What it is: 'Catch-22' is the title of a novel by Joseph Heller published in 1961. The book is a magnificent satire on the insanity of war, set in an American air-force base on a small island off Italy during World War 2. With the death toll rising, the number of bombing missions each airman has to make before he is allowed home-leave rises as well. What seems a bright idea - claiming insanity, and so being sent home - is thwarted by the absurd 'rule' Catch-22. According to this, a man 'would be crazy to fly more missions and sane if he didn't - but if he was sane he had to fly them'. No way out of this: if the airman asks not to fly, he's obviously sane, and therefore is fit to fly.

What it means: The expression'Catch-22' is now used to describe any dilemma from which all ways out are a double-bind, a logical trap, self-defeating - and disagreeable.

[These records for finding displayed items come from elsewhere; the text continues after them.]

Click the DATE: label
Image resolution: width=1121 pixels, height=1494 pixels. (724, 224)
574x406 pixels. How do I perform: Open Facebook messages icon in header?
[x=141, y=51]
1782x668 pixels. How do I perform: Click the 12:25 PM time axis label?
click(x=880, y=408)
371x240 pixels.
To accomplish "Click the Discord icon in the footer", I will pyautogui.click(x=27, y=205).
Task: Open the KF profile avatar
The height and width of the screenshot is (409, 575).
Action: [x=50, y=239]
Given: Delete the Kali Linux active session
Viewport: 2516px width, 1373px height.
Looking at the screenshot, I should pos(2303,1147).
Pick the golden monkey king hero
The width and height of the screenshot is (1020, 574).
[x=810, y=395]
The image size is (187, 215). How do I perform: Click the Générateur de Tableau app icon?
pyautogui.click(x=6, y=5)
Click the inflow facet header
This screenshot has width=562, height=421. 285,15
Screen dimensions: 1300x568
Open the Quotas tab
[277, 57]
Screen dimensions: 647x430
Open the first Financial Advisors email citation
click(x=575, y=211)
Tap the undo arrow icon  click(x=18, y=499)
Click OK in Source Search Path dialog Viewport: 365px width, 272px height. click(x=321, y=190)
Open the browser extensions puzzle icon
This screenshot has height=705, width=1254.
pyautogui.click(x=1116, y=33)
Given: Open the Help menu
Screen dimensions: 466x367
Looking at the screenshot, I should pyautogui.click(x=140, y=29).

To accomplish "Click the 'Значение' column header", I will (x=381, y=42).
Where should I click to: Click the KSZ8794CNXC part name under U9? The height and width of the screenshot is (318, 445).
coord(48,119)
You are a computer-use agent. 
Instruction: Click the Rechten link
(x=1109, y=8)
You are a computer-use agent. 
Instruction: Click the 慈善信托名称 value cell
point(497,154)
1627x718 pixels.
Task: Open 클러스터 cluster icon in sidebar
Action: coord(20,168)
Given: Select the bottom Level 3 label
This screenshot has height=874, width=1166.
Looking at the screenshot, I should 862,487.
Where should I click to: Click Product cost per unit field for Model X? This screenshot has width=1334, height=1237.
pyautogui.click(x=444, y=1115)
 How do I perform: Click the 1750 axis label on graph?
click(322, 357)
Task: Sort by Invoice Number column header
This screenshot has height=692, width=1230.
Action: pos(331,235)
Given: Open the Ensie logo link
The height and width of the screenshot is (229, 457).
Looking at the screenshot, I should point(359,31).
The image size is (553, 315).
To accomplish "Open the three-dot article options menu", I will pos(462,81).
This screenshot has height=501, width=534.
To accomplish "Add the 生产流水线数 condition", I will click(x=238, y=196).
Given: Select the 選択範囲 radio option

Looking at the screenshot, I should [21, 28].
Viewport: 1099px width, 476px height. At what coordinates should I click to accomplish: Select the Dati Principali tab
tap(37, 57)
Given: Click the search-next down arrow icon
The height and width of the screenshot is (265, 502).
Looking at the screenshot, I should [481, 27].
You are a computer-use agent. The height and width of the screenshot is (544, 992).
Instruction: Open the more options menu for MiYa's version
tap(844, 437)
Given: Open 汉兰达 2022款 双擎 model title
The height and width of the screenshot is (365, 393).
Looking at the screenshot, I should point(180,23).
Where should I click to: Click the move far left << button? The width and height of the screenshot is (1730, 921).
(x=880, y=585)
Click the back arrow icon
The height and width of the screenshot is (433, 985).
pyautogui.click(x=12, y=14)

Think about it: For the soldier trapped by Catch-22, the only way out is to be genuinely mentally ill, (or killed, of course) and what kind of escape is that? It's a pity that 'Catch-22' is now more associated with non-military double-binds, since the whole point of Heller's book was to highlight the madness of war. In war, the things people say they are fighting to preserve (such as lives, freedom, homes, land) are actually destroyed. In a word, crazy. How can people be persuaded that war doesn't work? For a start, look at war in history and see how what people call 'victory' has meant death, devastation, and the probability of more conflict ahead.